David Goodway taught sociology, history and Victorian studies to mainly adult students from 1969 until the University of Leeds closed its School of Continuing Education in 2005. He was then, in 2006-7, Helen Cam Visiting Fellow in History at Girton College, Cambridge. For twenty years he has written principally on anarchism and libertarian socialism, including Anarchist Seeds beneath the Snow: Left-Libertarian Thought and British Writers from William Morris to Colin Ward (2007), reissued in a second edition in 2012. But his first book was London Chartism 1838-1848 (1982); and he is currently working on an edition of George Julian Harney's late journalism (1890-97).
11.30 The Dark Myth of the British Industrial Revolution.
Emma Griffin
E.P. Thompson, like most historians of his generation, viewed the industrial revolution in bleak terms. In a series of influential books and essays, Thompson argued that industrialisation reduced wages, increased working hours, dehumanised the experience of work, In this paper, I turn to working-class autobiography to reconsider these claims. I argue that if we listen to the words of workers themselves, we will find that many experienced this period as one of empowerment not oppression.

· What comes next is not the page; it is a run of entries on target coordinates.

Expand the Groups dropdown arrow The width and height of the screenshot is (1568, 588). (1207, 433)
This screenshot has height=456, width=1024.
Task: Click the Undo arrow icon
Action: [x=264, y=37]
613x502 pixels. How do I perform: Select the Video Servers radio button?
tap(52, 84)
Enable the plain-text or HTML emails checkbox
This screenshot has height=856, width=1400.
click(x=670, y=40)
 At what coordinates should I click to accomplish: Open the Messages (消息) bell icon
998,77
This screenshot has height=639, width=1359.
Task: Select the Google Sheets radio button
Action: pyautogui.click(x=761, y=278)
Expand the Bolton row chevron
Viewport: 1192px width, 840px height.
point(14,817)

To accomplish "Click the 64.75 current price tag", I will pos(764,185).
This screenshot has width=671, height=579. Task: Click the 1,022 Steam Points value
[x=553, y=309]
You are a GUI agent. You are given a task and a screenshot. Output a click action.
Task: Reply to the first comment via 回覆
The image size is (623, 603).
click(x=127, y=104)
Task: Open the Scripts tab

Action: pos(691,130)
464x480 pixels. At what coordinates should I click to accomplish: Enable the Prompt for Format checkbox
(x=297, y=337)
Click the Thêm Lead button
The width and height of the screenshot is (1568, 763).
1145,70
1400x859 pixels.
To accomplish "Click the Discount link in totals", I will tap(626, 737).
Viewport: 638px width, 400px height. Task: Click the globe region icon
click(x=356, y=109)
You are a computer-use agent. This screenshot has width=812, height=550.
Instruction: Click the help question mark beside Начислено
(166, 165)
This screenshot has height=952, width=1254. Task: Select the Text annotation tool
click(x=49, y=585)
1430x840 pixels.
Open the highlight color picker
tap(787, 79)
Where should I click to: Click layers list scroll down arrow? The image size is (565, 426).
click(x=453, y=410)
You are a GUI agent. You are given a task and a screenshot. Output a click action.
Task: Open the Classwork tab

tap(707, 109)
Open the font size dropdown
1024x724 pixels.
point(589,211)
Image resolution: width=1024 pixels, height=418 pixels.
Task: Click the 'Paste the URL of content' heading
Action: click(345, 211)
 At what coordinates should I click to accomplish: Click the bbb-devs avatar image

Emma Griffin is senior lecturer in history at the University of East Anglia and works on the social and economic history of Britain from 1700 to 1870. She is the author of several books including A Short History of the British Industrial Revolution (Palgrave, 2010), Blood Sport. A History of Hunting in Britain (Yale University Press, 2007), England's Revelry: A History of Popular Sports and Pastimes, 1660- 1800 (Oxford University Press, 2005). Her most recent book is Liberty's Dawn: A People's History of the Industrial Revolution (Yale, 2013).
12.30-13.45 Lunch (There are several pubs and cafes nearby)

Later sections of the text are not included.